O processo eletrônico, combinado com a efetivação dos atos processuais também realizados de forma digital, possui duas vias que precisam de um olhar sensível.

A primeira via deve se relacionar à efetividade, celeridade e simplicidade na tramitação dos processos nos Juizados. A segunda, quanto à dispensa da realização das audiências, que facilita e propicia a distribuição das demandas predatórias.

A realização da Audiência de Conciliação ou Mediação, Instrução e Julgamento ou Una, nos Juizados Especiais, produze efeitos e consequências processuais relevantes na tramitação do procedimento judicial.

Desta forma, a audiência revela-se um ato processual inafastável, não apenas por acarretar extinção ou aplicação dos efeitos da revelia, mas, na hipótese, convolaria no momento de inquirição da parte autora para, ao menos, consubstanciar os fatos narrados e o instrumento procuratório anexado à exordial, elementos mínimos para se estabelecer a relação jurídico-processual.

A designação de audiência em todos os casos acabaria com o problema? Não. Essa regra traria maior morosidade na tramitação dos processos? De certa forma, sim.

Em um mundo ideal de relações sociais honestas e animadas na boa-fé, a repetição de ações não seria considerada predatória.

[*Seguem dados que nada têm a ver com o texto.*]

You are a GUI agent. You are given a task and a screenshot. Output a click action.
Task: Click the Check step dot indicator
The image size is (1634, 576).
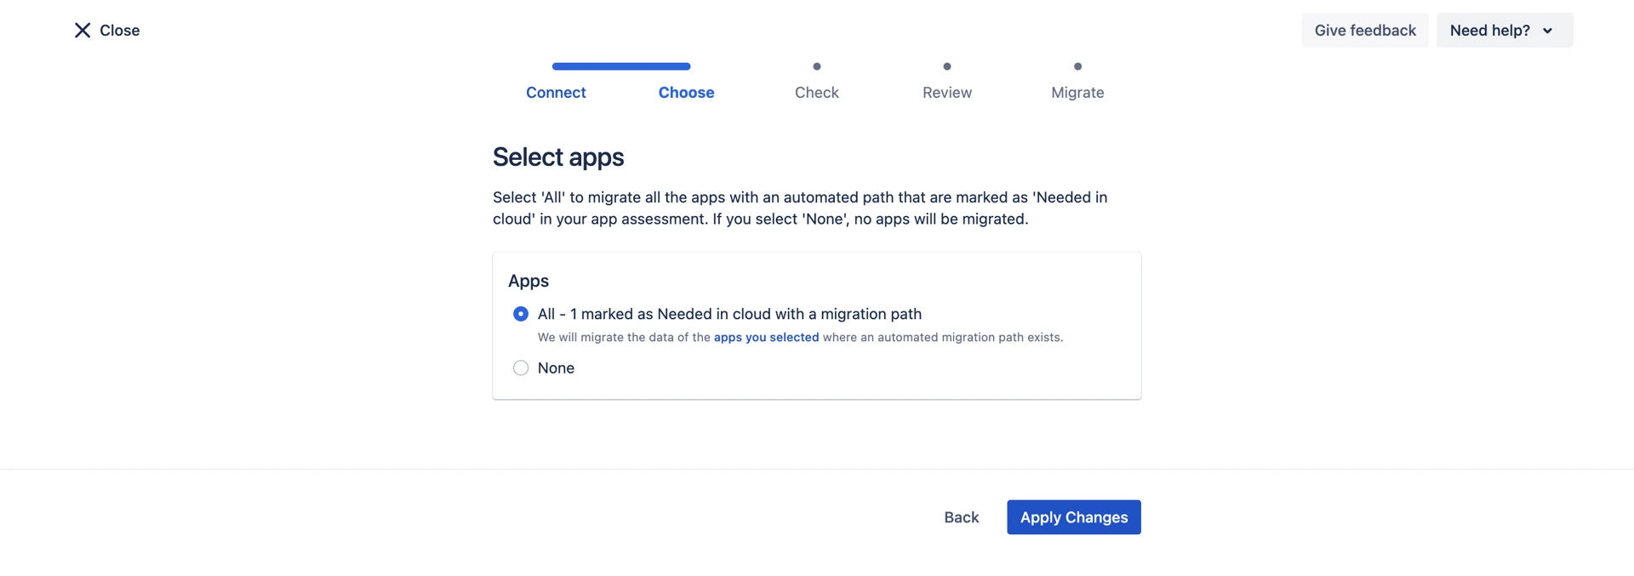click(816, 66)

Nesses casos, a produção de documentos seria suficiente para que o juiz chegasse a uma conclusão.

Como infelizmente não atingiu esse grau evolutivo social, práticas coibitivas devem ser adotadas para prevenir o ajuizamento de ações predatórias, tal qual, e a título de sugestão, o comparecimento da parte autora em cartório para ratificar os termos do mandato procuratório, sob pena de extinção sem exame de mérito.

Fato é que este comportamento induz um olhar atento não apenas ao Judiciário e aos exercitores do direito e todas as pessoas que compõem a relação processual triangular, mas antropologicamente há que estudar — e condenar — o comportamento social e o latente anseio de aferir vantagem indevidamente que acomete parcela da população, punindo-o de acordo com a reprovabilidade da sua conduta e o dano causado a outrem.